-------- Given information

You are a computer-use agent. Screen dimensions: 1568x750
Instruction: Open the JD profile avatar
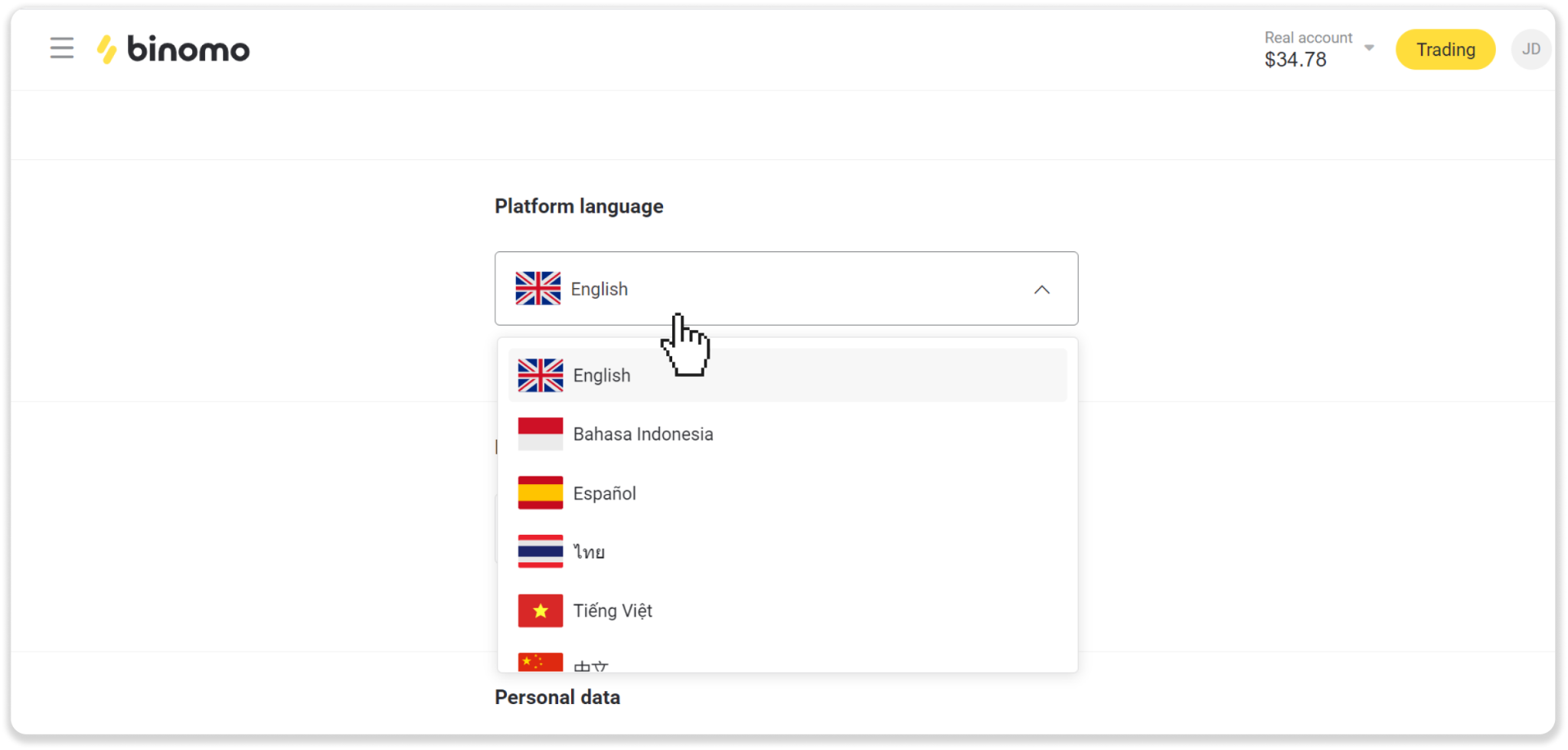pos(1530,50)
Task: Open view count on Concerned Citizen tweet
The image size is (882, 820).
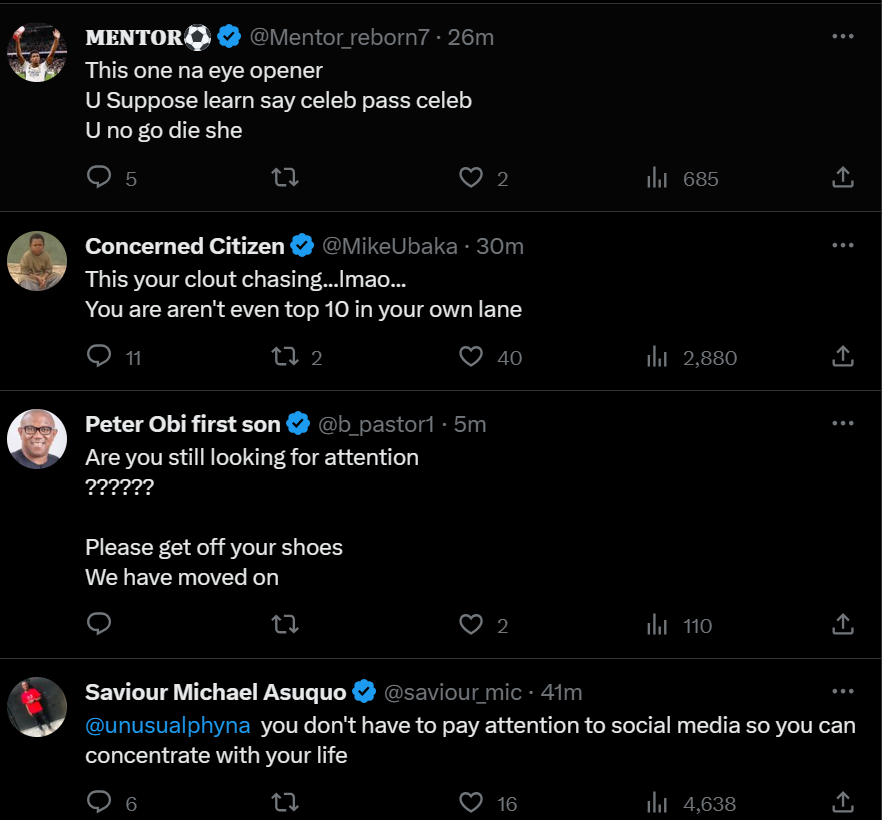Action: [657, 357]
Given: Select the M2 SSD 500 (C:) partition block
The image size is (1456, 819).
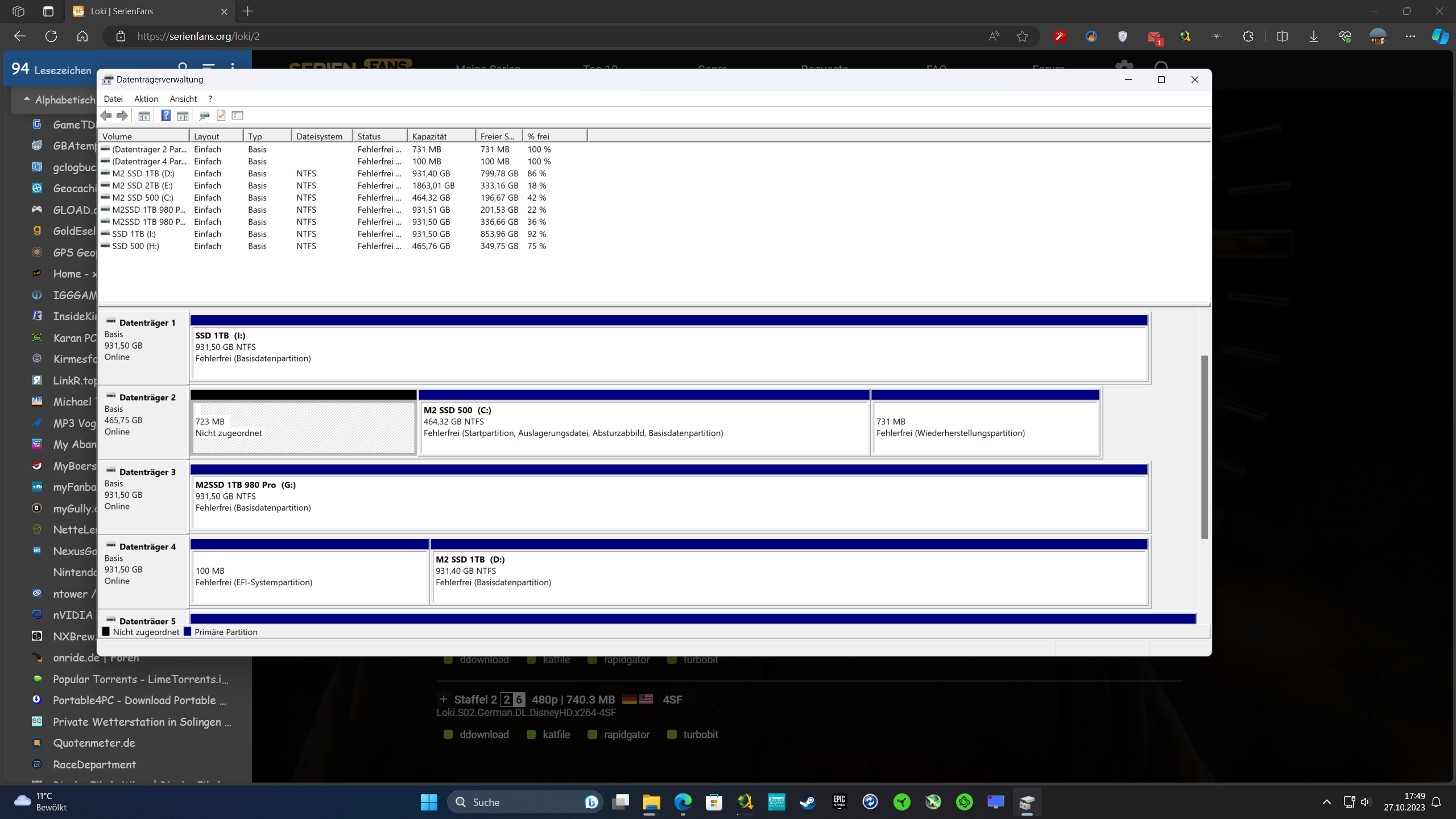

----------------

» **Work to be completed**: Rewrite all of the records, substituting "screenshot size" for "image size" wherever it appears and leaving everything else unchanged. Omit the pictures from your answer.

» **Task answer**:
You are a computer-use agent. Screen dimensions: 1568x750
Instruction: Open the JD profile avatar
pos(1530,50)
Task: Open view count on Concerned Citizen tweet
The screenshot size is (882, 820).
Action: [657, 357]
Given: Select the M2 SSD 500 (C:) partition block
The screenshot size is (1456, 819).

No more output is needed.